Records from a data collection
┌──

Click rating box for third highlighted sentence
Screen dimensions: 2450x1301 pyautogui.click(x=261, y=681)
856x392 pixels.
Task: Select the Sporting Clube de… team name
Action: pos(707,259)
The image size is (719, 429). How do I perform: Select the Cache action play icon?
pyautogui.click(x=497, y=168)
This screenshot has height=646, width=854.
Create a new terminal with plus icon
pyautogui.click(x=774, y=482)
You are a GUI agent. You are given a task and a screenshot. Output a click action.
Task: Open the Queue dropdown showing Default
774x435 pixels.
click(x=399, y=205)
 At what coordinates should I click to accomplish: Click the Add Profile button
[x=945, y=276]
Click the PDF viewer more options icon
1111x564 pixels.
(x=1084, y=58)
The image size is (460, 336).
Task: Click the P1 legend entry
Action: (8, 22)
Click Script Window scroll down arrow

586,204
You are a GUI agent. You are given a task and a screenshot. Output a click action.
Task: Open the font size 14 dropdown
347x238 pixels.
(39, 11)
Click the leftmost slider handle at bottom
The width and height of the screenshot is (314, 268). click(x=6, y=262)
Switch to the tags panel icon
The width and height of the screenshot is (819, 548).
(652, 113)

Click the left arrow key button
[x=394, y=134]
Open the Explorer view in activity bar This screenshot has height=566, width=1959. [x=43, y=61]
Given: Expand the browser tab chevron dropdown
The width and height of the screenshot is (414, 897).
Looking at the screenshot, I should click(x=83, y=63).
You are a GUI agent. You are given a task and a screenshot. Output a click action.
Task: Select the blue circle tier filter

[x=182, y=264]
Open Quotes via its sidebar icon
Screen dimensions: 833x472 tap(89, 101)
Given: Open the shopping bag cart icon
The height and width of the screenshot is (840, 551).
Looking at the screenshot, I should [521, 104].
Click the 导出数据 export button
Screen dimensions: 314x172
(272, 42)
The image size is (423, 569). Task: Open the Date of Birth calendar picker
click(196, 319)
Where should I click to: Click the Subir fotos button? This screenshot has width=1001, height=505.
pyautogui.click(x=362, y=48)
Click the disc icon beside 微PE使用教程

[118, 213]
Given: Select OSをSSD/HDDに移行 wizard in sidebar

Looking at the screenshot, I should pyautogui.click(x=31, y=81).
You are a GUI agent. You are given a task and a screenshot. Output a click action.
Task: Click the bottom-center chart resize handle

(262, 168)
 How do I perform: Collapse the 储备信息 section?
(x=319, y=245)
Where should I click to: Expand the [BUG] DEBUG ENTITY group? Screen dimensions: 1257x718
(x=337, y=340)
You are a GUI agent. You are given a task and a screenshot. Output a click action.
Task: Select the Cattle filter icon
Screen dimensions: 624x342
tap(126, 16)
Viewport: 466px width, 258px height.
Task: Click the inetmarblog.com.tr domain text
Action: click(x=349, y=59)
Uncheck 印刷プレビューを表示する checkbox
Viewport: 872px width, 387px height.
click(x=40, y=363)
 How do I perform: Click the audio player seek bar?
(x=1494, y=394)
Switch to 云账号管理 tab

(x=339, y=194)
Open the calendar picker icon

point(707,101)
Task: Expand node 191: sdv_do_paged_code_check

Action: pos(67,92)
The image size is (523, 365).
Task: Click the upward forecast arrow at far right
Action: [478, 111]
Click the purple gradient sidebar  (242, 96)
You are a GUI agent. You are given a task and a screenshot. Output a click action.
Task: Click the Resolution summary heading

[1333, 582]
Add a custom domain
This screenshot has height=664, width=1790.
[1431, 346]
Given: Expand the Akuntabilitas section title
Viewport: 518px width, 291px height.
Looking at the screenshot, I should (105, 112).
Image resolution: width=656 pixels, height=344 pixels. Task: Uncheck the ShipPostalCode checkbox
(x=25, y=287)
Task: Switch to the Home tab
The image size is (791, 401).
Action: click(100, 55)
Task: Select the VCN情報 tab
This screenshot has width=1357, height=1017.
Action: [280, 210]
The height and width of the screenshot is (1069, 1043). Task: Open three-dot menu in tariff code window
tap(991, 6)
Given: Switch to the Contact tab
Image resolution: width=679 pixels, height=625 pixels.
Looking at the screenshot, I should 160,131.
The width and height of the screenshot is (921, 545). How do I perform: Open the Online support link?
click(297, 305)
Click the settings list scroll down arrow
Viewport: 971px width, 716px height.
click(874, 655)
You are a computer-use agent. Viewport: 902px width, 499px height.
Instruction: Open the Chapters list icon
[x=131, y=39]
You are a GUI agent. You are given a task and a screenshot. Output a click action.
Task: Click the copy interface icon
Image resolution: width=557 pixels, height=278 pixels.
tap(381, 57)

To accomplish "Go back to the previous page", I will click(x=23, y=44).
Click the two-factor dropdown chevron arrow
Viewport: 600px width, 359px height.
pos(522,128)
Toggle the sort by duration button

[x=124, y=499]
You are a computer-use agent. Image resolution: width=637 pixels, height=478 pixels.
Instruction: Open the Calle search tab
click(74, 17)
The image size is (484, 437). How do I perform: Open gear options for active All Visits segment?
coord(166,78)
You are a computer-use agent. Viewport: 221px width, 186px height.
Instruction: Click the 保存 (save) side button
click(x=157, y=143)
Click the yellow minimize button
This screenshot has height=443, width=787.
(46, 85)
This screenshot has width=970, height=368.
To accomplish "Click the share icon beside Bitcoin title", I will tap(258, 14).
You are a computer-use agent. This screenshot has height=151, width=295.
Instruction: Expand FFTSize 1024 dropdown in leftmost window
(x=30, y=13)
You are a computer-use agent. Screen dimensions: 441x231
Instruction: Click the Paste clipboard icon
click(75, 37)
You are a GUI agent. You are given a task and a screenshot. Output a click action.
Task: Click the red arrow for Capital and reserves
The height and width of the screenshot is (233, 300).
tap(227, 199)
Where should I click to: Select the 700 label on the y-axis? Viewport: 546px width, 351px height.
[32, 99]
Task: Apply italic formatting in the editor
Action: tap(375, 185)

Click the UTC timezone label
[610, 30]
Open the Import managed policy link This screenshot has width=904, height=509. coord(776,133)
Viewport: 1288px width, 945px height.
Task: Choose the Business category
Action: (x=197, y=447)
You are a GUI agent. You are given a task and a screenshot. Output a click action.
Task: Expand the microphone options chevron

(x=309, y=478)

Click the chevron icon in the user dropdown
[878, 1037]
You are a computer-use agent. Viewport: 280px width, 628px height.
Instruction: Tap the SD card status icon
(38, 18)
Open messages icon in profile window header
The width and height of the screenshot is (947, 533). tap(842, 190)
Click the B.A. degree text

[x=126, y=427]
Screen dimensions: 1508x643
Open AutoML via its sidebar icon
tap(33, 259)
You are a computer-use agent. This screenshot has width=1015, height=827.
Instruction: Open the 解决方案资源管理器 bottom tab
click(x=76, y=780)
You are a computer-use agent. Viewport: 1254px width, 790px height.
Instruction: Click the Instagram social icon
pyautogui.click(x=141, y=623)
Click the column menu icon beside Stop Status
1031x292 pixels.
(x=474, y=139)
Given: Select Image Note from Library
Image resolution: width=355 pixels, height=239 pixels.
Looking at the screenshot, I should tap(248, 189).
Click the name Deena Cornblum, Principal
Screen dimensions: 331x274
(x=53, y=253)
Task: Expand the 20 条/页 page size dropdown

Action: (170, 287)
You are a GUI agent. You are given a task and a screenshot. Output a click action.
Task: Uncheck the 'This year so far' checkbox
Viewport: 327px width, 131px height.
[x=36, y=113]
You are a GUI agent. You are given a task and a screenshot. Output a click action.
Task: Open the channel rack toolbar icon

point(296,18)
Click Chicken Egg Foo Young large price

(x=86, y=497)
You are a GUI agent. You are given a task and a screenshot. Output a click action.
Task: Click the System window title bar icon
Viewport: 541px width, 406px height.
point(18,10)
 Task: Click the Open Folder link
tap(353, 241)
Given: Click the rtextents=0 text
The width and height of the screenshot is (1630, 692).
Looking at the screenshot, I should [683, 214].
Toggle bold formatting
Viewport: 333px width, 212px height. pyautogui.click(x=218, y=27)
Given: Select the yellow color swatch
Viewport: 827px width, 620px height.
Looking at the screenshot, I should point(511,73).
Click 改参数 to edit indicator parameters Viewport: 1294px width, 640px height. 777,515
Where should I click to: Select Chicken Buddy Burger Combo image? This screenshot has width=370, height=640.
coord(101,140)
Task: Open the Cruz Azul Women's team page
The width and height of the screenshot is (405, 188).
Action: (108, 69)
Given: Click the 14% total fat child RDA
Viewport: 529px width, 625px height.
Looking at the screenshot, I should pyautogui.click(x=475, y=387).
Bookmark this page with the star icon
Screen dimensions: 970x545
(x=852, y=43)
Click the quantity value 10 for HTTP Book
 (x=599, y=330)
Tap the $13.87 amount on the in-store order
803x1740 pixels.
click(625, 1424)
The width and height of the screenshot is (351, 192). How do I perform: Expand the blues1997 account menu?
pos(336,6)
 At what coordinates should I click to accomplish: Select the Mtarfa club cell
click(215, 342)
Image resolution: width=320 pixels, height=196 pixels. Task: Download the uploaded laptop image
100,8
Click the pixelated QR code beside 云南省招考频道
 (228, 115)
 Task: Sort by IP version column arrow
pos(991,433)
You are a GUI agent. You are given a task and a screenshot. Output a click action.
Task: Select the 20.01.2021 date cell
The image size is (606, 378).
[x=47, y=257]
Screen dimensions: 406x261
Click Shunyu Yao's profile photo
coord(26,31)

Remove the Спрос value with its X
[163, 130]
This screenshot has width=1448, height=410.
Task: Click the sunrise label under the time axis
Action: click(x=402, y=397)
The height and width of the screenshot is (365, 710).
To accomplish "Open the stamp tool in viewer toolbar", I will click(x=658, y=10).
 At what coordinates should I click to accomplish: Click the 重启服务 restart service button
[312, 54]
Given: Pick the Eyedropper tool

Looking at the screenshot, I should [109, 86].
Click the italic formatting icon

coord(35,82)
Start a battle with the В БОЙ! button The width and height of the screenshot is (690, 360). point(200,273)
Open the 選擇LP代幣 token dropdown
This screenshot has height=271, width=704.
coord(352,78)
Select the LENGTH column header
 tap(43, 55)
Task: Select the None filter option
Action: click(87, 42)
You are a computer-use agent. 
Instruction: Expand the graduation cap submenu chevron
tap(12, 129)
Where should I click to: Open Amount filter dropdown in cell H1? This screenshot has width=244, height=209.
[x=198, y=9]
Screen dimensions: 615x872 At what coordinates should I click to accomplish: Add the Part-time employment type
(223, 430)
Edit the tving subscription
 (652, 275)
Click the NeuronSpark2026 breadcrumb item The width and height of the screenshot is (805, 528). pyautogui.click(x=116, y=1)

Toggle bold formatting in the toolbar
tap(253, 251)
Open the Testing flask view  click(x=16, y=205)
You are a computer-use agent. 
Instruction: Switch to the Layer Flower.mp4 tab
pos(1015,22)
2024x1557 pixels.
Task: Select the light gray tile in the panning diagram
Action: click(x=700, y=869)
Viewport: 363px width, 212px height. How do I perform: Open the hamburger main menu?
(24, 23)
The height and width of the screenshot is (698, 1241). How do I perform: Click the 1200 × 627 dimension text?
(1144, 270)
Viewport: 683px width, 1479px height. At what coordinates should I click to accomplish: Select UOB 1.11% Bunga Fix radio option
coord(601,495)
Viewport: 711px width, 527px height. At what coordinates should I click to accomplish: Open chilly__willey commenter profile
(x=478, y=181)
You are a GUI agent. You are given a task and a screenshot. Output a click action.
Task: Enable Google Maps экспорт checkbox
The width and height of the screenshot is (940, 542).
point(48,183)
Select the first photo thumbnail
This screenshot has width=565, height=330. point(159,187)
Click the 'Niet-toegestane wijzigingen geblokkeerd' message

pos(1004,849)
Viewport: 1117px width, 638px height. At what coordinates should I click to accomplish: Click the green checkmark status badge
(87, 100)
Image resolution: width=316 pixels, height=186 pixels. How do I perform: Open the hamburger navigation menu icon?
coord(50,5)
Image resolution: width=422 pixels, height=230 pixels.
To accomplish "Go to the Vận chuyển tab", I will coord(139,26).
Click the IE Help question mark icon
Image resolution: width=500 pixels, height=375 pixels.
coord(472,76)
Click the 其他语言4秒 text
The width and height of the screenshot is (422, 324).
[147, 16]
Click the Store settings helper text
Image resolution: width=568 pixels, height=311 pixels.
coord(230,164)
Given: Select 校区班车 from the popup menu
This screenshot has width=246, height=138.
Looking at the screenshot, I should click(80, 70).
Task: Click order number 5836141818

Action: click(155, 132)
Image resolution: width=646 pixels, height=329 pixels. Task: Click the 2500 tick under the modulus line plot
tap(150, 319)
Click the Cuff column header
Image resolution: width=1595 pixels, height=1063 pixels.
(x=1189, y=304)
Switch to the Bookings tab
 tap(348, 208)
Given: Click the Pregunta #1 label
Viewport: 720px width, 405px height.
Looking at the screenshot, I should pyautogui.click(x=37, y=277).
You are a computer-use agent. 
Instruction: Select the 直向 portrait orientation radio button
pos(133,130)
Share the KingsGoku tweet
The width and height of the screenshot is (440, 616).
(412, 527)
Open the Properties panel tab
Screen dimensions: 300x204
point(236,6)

└──

◆ WORK ITEM
Given the records above, reproduce precisely and only the lines between the line holding "The width and height of the screenshot is (921, 545)." and the line holding "Task: Click the copy interface icon", inclusive.

◆ EXPECTED ANSWER
The width and height of the screenshot is (921, 545). How do I perform: Open the Online support link?
click(297, 305)
Click the settings list scroll down arrow
Viewport: 971px width, 716px height.
click(874, 655)
You are a computer-use agent. Viewport: 902px width, 499px height.
Instruction: Open the Chapters list icon
[x=131, y=39]
You are a GUI agent. You are given a task and a screenshot. Output a click action.
Task: Click the copy interface icon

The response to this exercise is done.